Saí para dar um volta pelos arredores. Era incrível como aquela paisagem trazia tanta tranquilidade. Me sentei de baixo de uma arvore, apoiei minhas costas e cabeça no tronco, fechei meus olhos e fiquei sentindo o ar fresco. Um barulho me tirou a atenção, me levantei rapidamente. Um garoto sai de trás das arvores com um olhar tão assustado quando o meu.
— Eu pensei que fosse algum animal ou algo assim. — O garoto ainda parecia aflito.
— Eu também. — Ri para descontrair um pouco, em seguida ele fez o mesmo, agora mais relaxado.
— Me chamo Jungkook. — Ele estendeu a mão e eu a apartei.
— Taehyung. — Ele sorriu e nós dois nos sentamos em baixo da arvore.
— O que está fazendo aqui? — Ele encarava o céu. Seus olhos brilhavam, sua expressão era calma, eu não conseguia descrever o quanto aquela cena me fascinava.
— O mesmo que você, aposto. — Ele riu e me olhou. Desviei o olhar para as folhas que estavam caídas no chão. — Como é que eu não vi você antes? Tipo nem na cidade, nem aqui.
— Eu sou do outro lado e nunca... bom, nunca conheci ninguém do lado dos Shatter.
— Shatter?
— É. É como o prefeito chama vocês.
— E vocês são?
— Retouch. — Ele parecia envergonhado e um pouco arrependido de ter me contado sobre isso.
— Cara, que idiota. — Ele baixou a cabeça e riu. Eu o olhei sem entender.
— Esse idiota é o meu pai. — Meu rosto corou na hora. Eu tenho uma mania estúpida de falar sem pensar.
— Me desculpa, eu não sabia.. — Ele sorriu e voltou a olhar para o céu.
— Tudo bem, eu sei que ele não é a melhor pessoa do mundo. — Agora ele estava sério, pensativo.
— Algum problema? — Perguntei e o mesmo me olhou instantaneamente.
— Desde criança meu pai dizia que as pessoas do outro lado da cidade, não eram boas pessoas para se conhecer. Ele dizia que vocês não se importavam com ninguém e que não tinham educação, que eram quase como animais selvagens. — Aquilo era realmente verdade? Estávamos sendo tratados como animais esse tempo todo? — Mas sabe, Taehyung?
— O que? — Ele voltou a sorrir.
— Você parece ser uma ótima pessoa e eu... eu não me arrependo de ter conhecido você. — Eu sorri no mesmo instante que ouvi aquilo. Ainda que ele fosse filho daquele homem, ele era mil vezes melhor que ele e isso dava para perceber de longe.
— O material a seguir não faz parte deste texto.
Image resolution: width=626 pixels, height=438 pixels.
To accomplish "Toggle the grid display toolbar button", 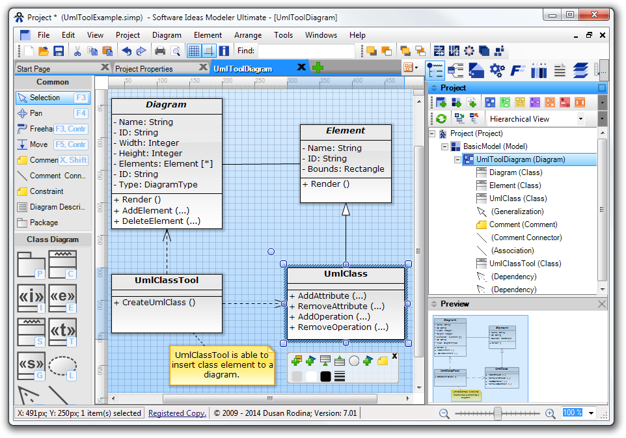I will [x=194, y=51].
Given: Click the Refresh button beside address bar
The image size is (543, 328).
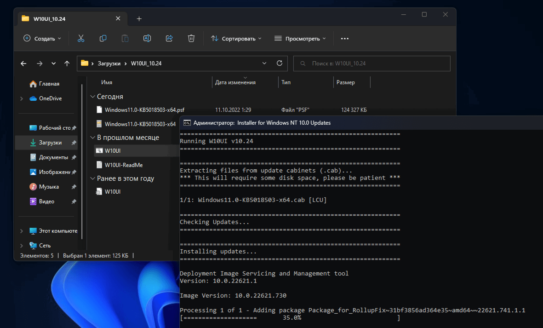Looking at the screenshot, I should click(x=279, y=63).
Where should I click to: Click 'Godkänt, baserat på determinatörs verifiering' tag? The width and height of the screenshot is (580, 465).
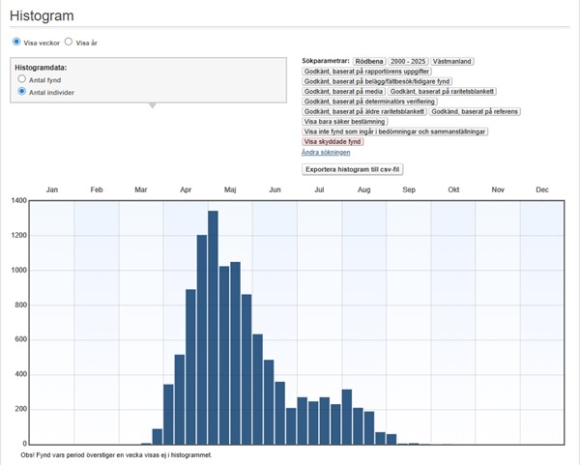tap(368, 102)
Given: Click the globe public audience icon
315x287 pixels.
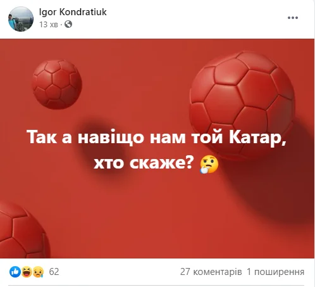Looking at the screenshot, I should click(68, 25).
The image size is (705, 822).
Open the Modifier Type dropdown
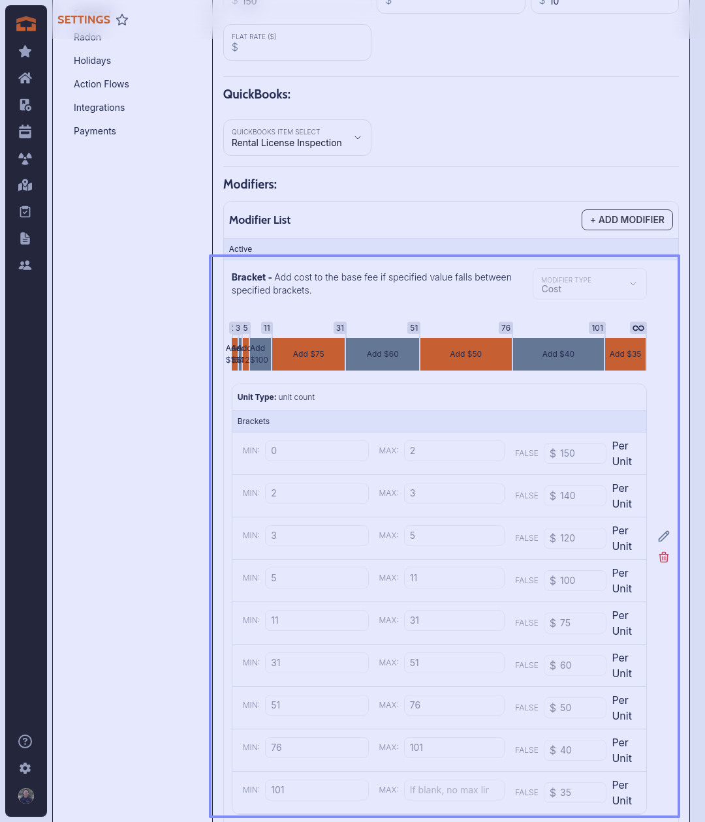click(589, 284)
— Jungkook! Cadê você? Anda apareça, seu pai está te procurando. Jungkook! — O garoto se levantou rapidamente. Parecia preocupado e agitado. Mas antes que fosse embora, ele se virou para trás.
— Você pode me encontrar aqui de novo amanhã? — Afirmei com a cabeça um tanto chocado por ele querer falar comigo novamente. Ele sorriu e saiu correndo para dentro da floresta. Já eu fiquei ali feito um idiota só assistindo ele desaparecer entre as arvores.